Does the description disclose side effects, auth requirements, rate limits, or destructive behavior?

With no annotations provided, the description carries full burden for behavioral disclosure. It states this is a market order but doesn't cover critical aspects like execution guarantees, settlement time, fees, authentication requirements, rate limits, or what happens on failure. The description is insufficient for a financial transaction tool with no annotation support.

Agents need to know what a tool does to the world before calling it. Descriptions should go beyond structured annotations to explain consequences.

Conciseness5/5

Is the description appropriately sized, front-loaded, and free of redundancy?

The description is a single, efficient sentence with zero wasted words. It's front-loaded with the core purpose and doesn't include unnecessary elaboration or repetition.

Shorter descriptions cost fewer tokens and are easier for agents to parse. Every sentence should earn its place.

Completeness2/5

Given the tool's complexity, does the description cover enough for an agent to succeed on first attempt?

For a financial trading tool with no annotations and no output schema, the description is incomplete.

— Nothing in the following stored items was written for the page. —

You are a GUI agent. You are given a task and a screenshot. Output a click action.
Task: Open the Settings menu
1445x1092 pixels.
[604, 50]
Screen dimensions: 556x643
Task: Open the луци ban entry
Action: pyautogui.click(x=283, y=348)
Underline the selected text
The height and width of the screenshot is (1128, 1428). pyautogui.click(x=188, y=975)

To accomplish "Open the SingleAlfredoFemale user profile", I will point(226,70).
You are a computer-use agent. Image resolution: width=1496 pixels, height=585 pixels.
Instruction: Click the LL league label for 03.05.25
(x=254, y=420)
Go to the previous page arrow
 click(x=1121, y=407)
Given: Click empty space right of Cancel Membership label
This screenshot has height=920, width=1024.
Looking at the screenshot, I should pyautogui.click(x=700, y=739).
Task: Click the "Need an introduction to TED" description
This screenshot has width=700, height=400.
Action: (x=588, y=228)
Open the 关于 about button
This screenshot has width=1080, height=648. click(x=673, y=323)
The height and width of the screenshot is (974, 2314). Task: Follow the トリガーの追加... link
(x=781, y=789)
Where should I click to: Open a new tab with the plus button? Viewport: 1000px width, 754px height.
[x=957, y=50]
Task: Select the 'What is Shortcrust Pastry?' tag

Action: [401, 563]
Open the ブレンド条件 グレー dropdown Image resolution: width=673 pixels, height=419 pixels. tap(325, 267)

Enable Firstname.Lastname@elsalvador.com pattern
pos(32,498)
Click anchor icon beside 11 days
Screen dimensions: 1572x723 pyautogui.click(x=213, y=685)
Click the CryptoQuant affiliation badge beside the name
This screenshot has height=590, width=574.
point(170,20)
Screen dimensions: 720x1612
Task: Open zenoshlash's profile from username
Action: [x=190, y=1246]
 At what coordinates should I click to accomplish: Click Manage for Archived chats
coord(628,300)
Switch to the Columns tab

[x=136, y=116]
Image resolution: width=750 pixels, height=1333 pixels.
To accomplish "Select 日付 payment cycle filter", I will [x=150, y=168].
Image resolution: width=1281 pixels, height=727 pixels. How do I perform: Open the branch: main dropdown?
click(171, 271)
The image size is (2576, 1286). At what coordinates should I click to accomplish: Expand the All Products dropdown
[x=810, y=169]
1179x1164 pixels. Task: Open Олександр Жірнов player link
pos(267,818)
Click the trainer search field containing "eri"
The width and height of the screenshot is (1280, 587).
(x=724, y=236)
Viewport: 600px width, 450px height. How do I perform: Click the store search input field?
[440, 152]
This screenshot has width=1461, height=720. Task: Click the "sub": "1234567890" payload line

It doesn't explain what happens after order placement, return values, error conditions, or important behavioral context. The agent would lack critical information to use this tool effectively in a trading workflow.

Complex tools with many parameters or behaviors need more documentation. Simple tools need less. This dimension scales expectations accordingly.

Parameters3/5

Does the description clarify parameter syntax, constraints, interactions, or defaults beyond what the schema provides?

Schema description coverage is 100%, so parameters are fully documented in the schema. The description adds no additional parameter semantics beyond what's already in the schema (ticker, quantity with sign convention, extendedHours default). Baseline score of 3 is appropriate when schema does the heavy lifting.

Input schemas describe structure but not intent. Descriptions should explain non-obvious parameter relationships and valid value ranges.

Purpose4/5

Does the description clearly state what the tool does and how it differs from similar tools?

The description clearly states the action ('place a market order') and specifies the execution method ('buy or sell at the current market price'). It distinguishes from limit/stop orders by specifying 'market price' but doesn't explicitly differentiate from all sibling trading tools like 'place_limit_order' or 'place_stop_order' beyond the price mechanism.

Agents choose between tools based on descriptions. A clear purpose with a specific verb and resource helps agents select the right tool.

Usage Guidelines2/5

Does the description explain when to use this tool, when not to, or what alternatives exist?

The description provides no guidance on when to use this tool versus alternatives like 'place_limit_order' or 'place_stop_order'. It doesn't mention prerequisites, trading contexts, or risk considerations that would help an agent choose between sibling order placement tools.

Agents often have multiple tools that could apply. Explicit usage guidance like "use X instead of Y when Z" prevents misuse.